## Brano fornito
------

“Patria o muerte. Venceremos”: non il grido di battaglia di qualche formazione ultranazionalista iberica o latino- americana. Era la formula comunemente usata per chiudere tutte le sue lettere e i messaggi dal massimo idolo politico del lontano ‘ 68, Ernesto “Che” Guevara. Nell’Unione sovietica, ma anche nella Russia di Putin, la definizione per noi comune “Seconda Guerra Mondiale” è poco conosciuta e ancor meno adoperata: quella contro il nazismo è la “Grande Guerra Patriottica”. Casomai qualcuno, nelle nebbie della memoria lontana, dovesse dimenticare che la chiamata alle armi in difesa della Patria Socialista, dopo l’avvio dell’Operazione Barbarossa, l’invasione tedesca, mobilitò con il richiamo alla Patria più che con quello al socialismo.

Ha fatto molto scandalo un articolo di Stefano Fassina, ex ministro nel governo Renzi, ex Pd, oggi deputato di LeU, nel quale venivano rivendicate parole che nella sinistra non avevano quasi più corso almeno dagli anni settanta: “Patria” e Nazione”. Fassina, che è un sovranista di sinistra, merce rara in Italia ma molto meno nel resto d’Europa, sottolinea la continuità con la tradizione storica del Movimento operaio italiano e del Pci. Cita un noto brano di Togliatti del 1945, da un articolo uscito su Rinascita: ' Assai spesso i nemici dei lavoratori tentano di contestare il patriottismo dei comunisti e dei socialisti, invocando il loro internazionalismo e presentandolo come una manifestazione di cosmopolitismo, di indifferenza e di disprezzo per la patria. Anche questa è una calunnia'. Ricorda che nel simbolo del Partito la bandiera rossa con la falce e il martello si accompagnava al tricolore, pare per insistenza con Renato Guttuso ( che disegnò quel simbolo) dello stesso Togliatti. Segnala che nella Costituzione italiana un solo dovere è definito addirittura “sacro”, quello di cui si parla nell’art. 52: “La difesa della Patria è sacro dovere del cittadino”.

------

Voci di dati
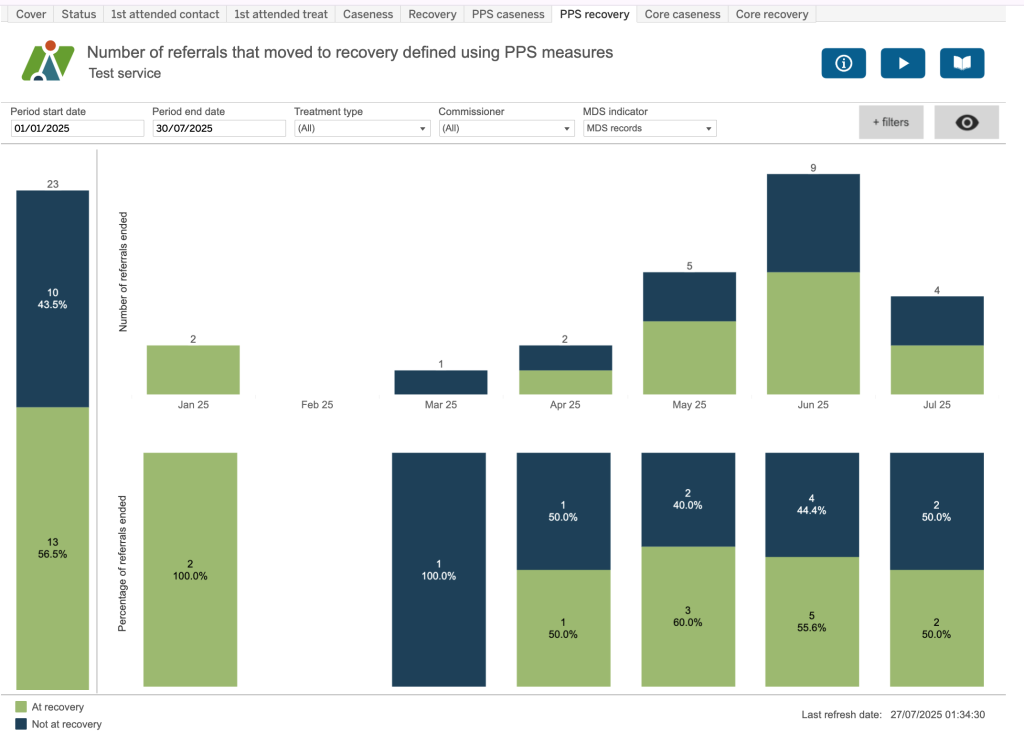Click the green At recovery legend swatch
Screen dimensions: 1024x743
22,707
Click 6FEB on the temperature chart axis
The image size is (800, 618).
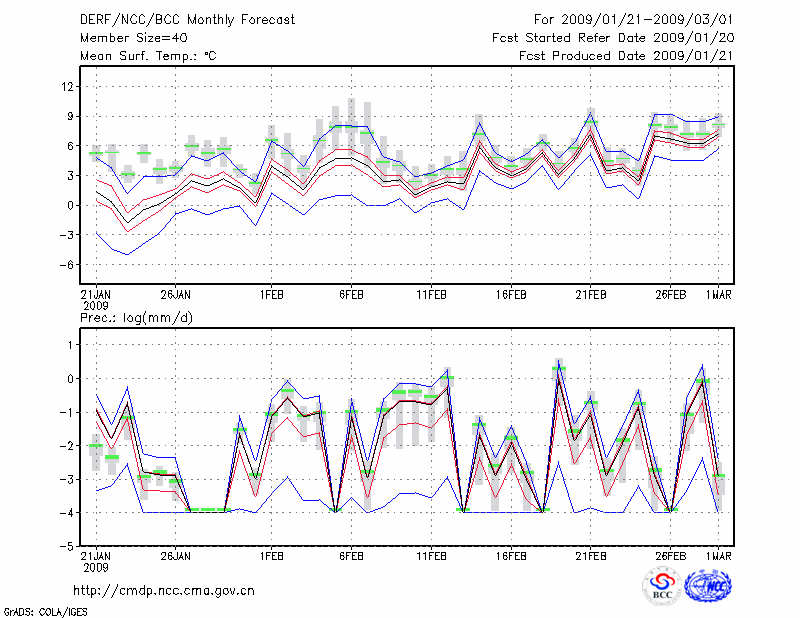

------

## Cosa fare
Secondo il brano fornito, in quale articolo della Costituzione italiana si legge che la difesa della Patria è «sacro dovere del cittadino»? Le voci qui non hanno alcun ruolo.

## Risultato
Nell'articolo 52.